Although all silk moth caterpillars are big, fat, and repulsive-looking, only Hemileuca and Automeris io caterpillars sting. To say that they sting implies more voluntary control of their stinging spines than the caterpillars actually have. While bees and wasps have retractable stingers that they usually tuck safely inside, the caterpillars' bristles don't move, and sting whatever they touch. If they really want to, the caterpillars can squirm around and inflict more damage, but anything that brushes against them will be stung.

And although Hemileuca maia spend most of their caterpillar lives in the tops of oak trees, they have one truly obnoxious habit. A few days before crawling into the ground to pupate, they crawl around nibbling on other kinds of leaves. They are especially attracted to raspberries, blackberries, blueberries, and cherries. Although they eat the leaves not the fruit, their presence invariably produces alarm and despondency in fruit pickers.

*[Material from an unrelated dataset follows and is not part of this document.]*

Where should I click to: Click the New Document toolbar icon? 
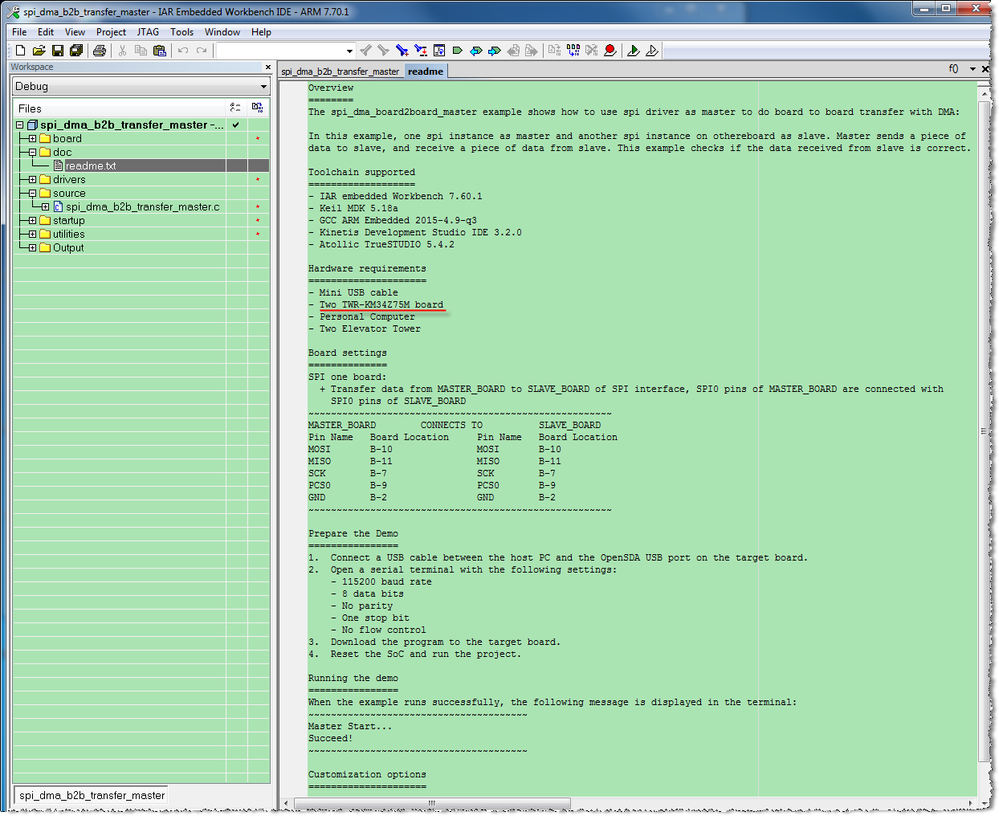(21, 50)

In view of the hostility Internet sources express toward mostly harmless tent caterpillars, the tolerance these sources show toward a truly obnoxious species surprises me. Personally, living in an orchard, I think this is one of maybe two or three creatures in the world that are loathsome enough to deserve poisoning. I know poisoning is a bad strategy if you want to get rid of a nuisance species. The more of any plant or animal you poison, the more of its natural predators you lose, and thus the more undesirable plants or animals you have later. But if anything deserves a slow painful death, stingingworms do. I've been lucky enough to avoid being stung myself (in real life I say things like this with a stale comedy routine, saying "touch wood" and touching my head) but I've given tea and sympathy to fruit pickers who've touched stingingworms, and even that is enough to make a person want to chop down all the oak trees on the mountain.

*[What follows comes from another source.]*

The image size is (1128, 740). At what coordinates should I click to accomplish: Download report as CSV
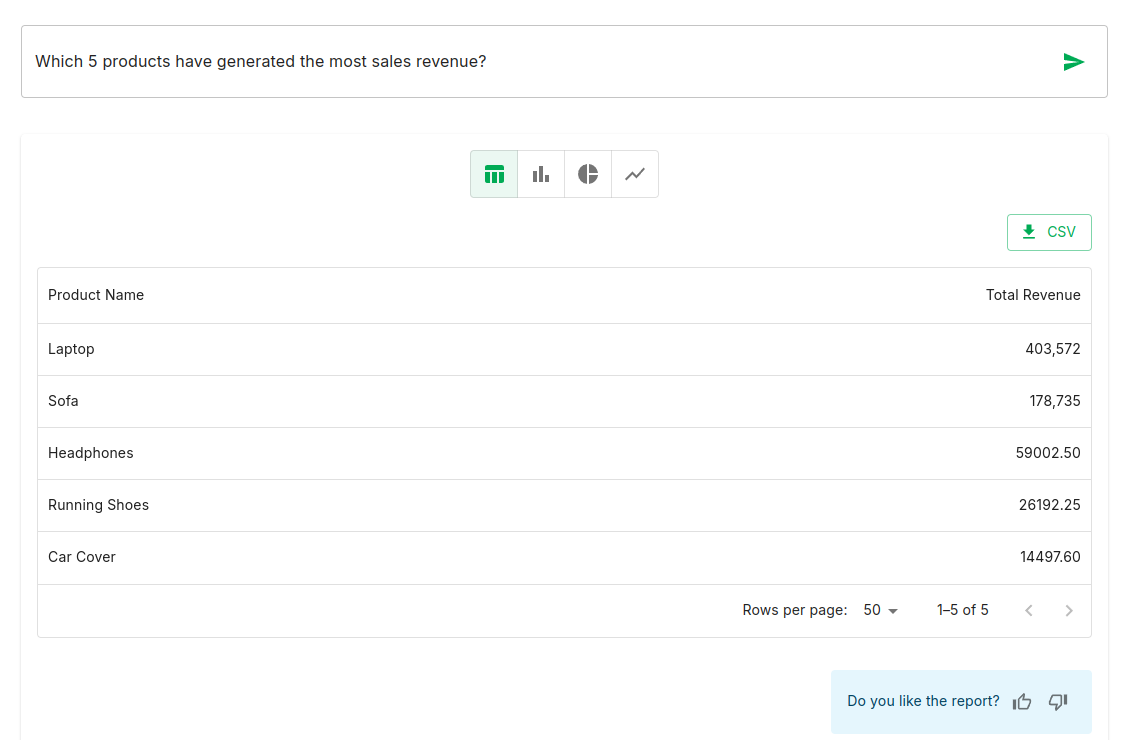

The same strategy that works with the relatively tolerable tent caterpillars--pruning twigs with egg clusters on them--would work with buck moth caterpillars, except that the twigs in question are likely to be fifty feet above the ground, which makes pruning difficult.

Every little bit helps so this web site recommends, er, uh, collecting adult buck moths. Anything that procreates stingingworms looks its best when pinned to a board. During their season, one body will attract others, and the more that can be collected, the better. Moth carcasses aren't valuable but, at the end of the season, these fat moths can be useful to light a fire. (All fats blaze up quickly; be prepared.) This genus is absurdly under-predated, so the more of them we can remove from circulation, the better. The best thing about Hemileuca moths is that, like other big silk moths, their chances of reproductive success are relatively small...and collectors can make those chances much smaller.